L'économie mondiale est traversée par plusieurs craintes. La croissance n'est pas au rendez-vous et l'inflation prend des proportions alarmantes. Les perspectives de cette économie sont pessimistes, selon plusieurs institutions financières et bancaires. Cette situation impacte durement le secteur des hydrocarbures. En effet, les prix du pétrole ont encore chuté dans un climat des affaires morose.

Ce lundi 24 avril, le baril de Brent, référence du pétrole algérien, a connu une nette baisse. Il est cédé à 81,09 USD le baril. De son côté, le brut américain West Texas Intermediate a connu une baisse plus importante et est cédé à 77,60 USD le baril.
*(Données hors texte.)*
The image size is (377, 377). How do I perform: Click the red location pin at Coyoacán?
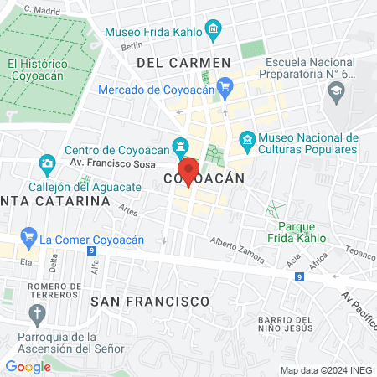tap(189, 170)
Ainsi, le pétrole a perdu la marge qu'il avait gagnée à la suite de l'annonce de réduction volontaire de la production de plusieurs membres de l'OPEP+. Il reprend ses valeurs d'avant cette annonce, dont les effets se sont estompés.

Ce recul des prix est dû aux inquiétudes concernant la hausse des taux d'intérêt aux USA et également au ralentissement de la croissance économique. Ces deux facteurs ont largement entamé les attentes d'une reprise de la demande cette année. En effet, en Amérique l'économie stagne. En Chine, la demande n'a pas atteint les niveaux attendus. Cette locomotive de la demande sur le pétrole peine à passer à la vitesse supérieure. Sur le continent européen également la crise s'installe dans la durée.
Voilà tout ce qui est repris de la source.